Ebenso überrascht, wie selbstverständlich die frechforsche Dienerschaft sich mit eigener Meinung und korrupt in Gang gesetzten Intrigen in das Geschehen mischt als wären wir schon mitten in der Aufklärung hundert Jahre später. Daher verwundert auch nicht, dass die in wortmächtige Beschimpfungstiraden ausartenden Duette von Dorillo und Pantano (CD 2, Track 15, CD 3, Track 3) zum Amüsantesten gehören, was an barock musikalischer Verhohnepipelung existiert.
Über die Sängerbesetzung kann nur das Beste berichtet werden. Neben der hinreißenden Arianne Venditelli in der Titelrolle der sich bis auf die Spitze der Selbstverleugnung als treu gebarenden Idalma und der magentasamt timbrierten Kontraaltistin Margherita Maria Sala als nicht minder standhafte Irene ist es vor allem der Bariton Morgan Pearse, der mit seiner großen Koloraturarie (CD 2, Track 11) begeistert. Mit einem sämig kernigen Timbre und einem immensen Tonumfang à la Samuel Ramey ausgestattet, ist der australische Sänger in der Rolle des Almiro die ganz große stimmliche Entdeckung der Produktion. Aber auch der bewegliche lyrische Sopran der entzückenden Anita Rosati in der Hosenrolle des Dorillio und ihr bissig sarkastisches Pendant, der süditalienische Bass Rocco Cavaluzzi als Pantano, begeistern mit ihren temporeichen Wortgefechten. Der Tenor Juan Sancho als Celindo agiert rollendeckend.

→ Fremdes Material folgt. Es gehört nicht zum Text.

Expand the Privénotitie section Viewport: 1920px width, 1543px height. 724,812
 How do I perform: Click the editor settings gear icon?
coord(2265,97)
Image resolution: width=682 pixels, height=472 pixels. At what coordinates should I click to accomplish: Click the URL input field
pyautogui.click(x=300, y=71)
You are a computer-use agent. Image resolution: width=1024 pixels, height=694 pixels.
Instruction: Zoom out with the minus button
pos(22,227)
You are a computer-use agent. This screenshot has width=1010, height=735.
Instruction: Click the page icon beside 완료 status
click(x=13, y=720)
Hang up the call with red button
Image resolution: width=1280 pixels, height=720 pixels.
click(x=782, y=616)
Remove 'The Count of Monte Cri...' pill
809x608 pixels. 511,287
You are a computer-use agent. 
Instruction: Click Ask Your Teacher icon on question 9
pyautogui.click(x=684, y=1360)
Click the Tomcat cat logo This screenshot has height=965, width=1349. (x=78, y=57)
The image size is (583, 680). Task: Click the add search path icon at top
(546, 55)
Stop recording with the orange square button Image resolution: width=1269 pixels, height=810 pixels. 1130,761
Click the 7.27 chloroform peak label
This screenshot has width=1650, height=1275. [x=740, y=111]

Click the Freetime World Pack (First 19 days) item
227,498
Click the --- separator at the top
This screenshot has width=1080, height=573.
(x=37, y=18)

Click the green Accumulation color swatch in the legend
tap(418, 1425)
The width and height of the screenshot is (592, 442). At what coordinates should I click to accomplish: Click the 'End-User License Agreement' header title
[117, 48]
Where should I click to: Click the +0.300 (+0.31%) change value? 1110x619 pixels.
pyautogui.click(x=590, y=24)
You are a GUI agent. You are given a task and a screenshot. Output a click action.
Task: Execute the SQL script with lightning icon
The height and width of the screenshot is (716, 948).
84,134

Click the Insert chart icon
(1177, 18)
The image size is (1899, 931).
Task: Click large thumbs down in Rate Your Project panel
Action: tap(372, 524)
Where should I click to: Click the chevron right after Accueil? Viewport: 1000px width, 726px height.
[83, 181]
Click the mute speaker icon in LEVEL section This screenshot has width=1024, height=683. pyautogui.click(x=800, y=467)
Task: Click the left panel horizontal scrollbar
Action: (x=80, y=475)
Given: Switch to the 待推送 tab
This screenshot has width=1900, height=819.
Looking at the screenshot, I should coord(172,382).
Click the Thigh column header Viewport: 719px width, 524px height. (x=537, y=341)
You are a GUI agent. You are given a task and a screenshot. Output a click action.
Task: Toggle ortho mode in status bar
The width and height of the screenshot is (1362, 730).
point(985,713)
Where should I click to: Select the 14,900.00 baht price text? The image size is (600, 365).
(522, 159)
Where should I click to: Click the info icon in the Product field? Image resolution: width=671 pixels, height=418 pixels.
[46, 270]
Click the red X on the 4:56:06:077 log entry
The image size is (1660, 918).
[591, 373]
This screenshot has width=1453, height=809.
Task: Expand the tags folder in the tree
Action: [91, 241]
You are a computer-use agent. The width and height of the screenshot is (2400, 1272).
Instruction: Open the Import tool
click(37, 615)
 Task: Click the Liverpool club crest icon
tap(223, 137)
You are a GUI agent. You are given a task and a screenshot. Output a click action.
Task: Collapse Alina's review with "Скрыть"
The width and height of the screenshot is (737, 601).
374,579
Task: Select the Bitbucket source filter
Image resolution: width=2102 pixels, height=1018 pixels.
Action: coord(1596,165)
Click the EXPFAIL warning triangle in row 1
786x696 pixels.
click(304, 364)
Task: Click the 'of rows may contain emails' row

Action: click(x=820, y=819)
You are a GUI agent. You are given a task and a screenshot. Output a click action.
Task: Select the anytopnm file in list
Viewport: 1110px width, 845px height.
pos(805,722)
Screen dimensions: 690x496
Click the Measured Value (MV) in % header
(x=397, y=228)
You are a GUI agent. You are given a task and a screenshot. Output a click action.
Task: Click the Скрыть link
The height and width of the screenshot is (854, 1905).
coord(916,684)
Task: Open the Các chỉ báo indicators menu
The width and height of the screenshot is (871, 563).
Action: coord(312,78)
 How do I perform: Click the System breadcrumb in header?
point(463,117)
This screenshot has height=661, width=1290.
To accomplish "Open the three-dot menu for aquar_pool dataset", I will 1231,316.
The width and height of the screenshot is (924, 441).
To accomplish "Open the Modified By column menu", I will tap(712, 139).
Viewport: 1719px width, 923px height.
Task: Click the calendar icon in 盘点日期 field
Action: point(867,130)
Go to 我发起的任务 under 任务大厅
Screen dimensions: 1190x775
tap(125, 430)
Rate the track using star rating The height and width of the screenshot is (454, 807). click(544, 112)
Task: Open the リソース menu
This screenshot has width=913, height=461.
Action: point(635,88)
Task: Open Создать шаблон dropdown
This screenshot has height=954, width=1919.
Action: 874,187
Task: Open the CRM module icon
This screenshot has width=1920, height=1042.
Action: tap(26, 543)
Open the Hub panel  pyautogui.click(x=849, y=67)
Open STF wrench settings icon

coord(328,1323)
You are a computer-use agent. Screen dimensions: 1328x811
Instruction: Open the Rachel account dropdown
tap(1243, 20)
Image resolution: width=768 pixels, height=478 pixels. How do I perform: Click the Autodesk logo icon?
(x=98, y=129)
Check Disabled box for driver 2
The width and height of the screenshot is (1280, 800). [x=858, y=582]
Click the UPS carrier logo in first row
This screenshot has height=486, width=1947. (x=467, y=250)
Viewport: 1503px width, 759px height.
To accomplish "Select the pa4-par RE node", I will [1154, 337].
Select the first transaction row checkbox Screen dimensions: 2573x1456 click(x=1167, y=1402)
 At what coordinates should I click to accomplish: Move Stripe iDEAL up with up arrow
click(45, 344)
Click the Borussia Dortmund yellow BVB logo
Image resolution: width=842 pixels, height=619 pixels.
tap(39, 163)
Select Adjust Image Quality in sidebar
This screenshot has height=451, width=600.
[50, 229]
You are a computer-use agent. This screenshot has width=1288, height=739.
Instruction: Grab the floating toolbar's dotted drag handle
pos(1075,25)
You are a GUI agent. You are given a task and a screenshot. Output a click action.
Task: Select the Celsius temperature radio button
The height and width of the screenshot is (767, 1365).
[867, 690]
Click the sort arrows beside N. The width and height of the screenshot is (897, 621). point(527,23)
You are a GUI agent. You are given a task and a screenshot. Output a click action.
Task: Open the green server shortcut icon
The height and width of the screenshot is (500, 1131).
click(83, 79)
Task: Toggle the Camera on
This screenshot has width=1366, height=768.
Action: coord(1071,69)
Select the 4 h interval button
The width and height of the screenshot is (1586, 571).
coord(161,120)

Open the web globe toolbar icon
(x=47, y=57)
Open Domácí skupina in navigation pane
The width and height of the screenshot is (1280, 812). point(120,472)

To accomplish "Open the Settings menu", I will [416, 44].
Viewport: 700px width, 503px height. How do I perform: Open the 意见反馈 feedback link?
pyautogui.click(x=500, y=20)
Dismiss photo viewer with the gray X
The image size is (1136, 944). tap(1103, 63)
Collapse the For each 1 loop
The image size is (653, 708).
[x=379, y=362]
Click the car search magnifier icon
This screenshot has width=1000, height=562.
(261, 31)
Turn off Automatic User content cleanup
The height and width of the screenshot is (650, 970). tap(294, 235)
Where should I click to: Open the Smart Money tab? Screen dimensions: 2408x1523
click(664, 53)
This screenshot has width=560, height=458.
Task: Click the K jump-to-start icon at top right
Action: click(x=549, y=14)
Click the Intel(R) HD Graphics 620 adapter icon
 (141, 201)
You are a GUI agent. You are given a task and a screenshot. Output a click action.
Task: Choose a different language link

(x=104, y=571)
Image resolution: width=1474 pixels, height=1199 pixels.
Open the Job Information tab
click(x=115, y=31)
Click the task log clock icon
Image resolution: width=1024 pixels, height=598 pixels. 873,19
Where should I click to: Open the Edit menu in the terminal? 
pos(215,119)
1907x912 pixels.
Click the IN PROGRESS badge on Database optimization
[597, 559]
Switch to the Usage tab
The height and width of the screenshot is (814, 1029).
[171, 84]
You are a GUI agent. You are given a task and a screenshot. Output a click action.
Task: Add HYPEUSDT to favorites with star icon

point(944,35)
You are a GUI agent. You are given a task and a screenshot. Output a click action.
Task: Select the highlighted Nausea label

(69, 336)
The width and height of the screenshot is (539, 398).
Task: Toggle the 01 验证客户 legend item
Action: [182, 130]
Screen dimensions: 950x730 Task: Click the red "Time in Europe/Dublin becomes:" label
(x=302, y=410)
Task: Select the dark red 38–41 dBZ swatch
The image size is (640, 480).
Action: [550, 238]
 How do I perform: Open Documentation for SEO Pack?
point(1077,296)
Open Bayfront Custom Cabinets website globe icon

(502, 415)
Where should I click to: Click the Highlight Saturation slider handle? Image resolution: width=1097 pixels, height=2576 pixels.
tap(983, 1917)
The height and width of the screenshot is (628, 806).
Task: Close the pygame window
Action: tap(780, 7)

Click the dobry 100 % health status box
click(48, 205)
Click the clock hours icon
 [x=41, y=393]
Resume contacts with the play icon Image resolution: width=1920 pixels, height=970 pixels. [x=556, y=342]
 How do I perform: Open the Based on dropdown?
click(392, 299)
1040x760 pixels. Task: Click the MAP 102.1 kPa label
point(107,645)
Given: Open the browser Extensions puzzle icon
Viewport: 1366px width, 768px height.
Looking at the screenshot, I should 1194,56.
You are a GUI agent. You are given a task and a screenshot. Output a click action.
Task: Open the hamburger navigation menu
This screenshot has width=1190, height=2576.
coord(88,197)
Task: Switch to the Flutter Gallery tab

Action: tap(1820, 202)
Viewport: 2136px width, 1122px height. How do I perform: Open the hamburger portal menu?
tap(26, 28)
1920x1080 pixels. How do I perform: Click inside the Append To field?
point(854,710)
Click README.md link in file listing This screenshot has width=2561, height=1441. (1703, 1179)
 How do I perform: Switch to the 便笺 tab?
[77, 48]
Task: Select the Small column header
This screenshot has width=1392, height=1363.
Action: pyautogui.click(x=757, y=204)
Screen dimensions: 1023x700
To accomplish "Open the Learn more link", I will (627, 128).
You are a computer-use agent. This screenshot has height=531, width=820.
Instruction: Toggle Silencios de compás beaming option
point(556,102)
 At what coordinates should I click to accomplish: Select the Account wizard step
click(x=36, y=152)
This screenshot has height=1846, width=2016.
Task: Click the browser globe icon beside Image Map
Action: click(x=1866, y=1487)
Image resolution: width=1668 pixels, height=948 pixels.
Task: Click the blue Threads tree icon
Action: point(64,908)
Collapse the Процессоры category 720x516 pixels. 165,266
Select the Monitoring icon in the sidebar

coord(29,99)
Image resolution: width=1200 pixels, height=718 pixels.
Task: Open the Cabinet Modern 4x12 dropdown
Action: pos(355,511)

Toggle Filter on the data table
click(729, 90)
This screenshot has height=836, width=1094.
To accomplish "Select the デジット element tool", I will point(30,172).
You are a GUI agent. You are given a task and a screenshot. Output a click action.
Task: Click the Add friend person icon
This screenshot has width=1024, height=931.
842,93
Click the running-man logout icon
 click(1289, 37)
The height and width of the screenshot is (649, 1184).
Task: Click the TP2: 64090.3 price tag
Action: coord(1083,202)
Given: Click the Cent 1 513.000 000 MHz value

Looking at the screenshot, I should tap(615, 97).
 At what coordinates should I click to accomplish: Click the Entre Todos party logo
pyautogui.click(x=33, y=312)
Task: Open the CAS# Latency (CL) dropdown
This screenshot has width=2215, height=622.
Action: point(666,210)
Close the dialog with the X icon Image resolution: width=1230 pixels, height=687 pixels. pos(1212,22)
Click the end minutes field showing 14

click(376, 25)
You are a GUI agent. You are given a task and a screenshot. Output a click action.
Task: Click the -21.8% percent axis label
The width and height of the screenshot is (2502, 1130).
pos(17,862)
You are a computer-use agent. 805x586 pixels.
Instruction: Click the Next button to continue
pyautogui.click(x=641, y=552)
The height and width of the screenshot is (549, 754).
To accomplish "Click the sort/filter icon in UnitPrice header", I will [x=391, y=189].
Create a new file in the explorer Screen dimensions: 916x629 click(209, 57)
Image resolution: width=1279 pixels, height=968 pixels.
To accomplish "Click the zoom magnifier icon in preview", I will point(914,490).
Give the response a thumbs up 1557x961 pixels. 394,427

Das international zusammengesetzte Innsbrucker Festwochenorchester beweist einmal mehr seinen Rang als Wundertüten-Klangkörper der Alten Musik. Schließlich ist es das Orchester und die vielen als Continuo eingesetzten Instrumente, die unter der Leitung von Alessandro de Marchi der Aufführung ihre Würze und Prosecco-blubberndes Moussieren garantieren.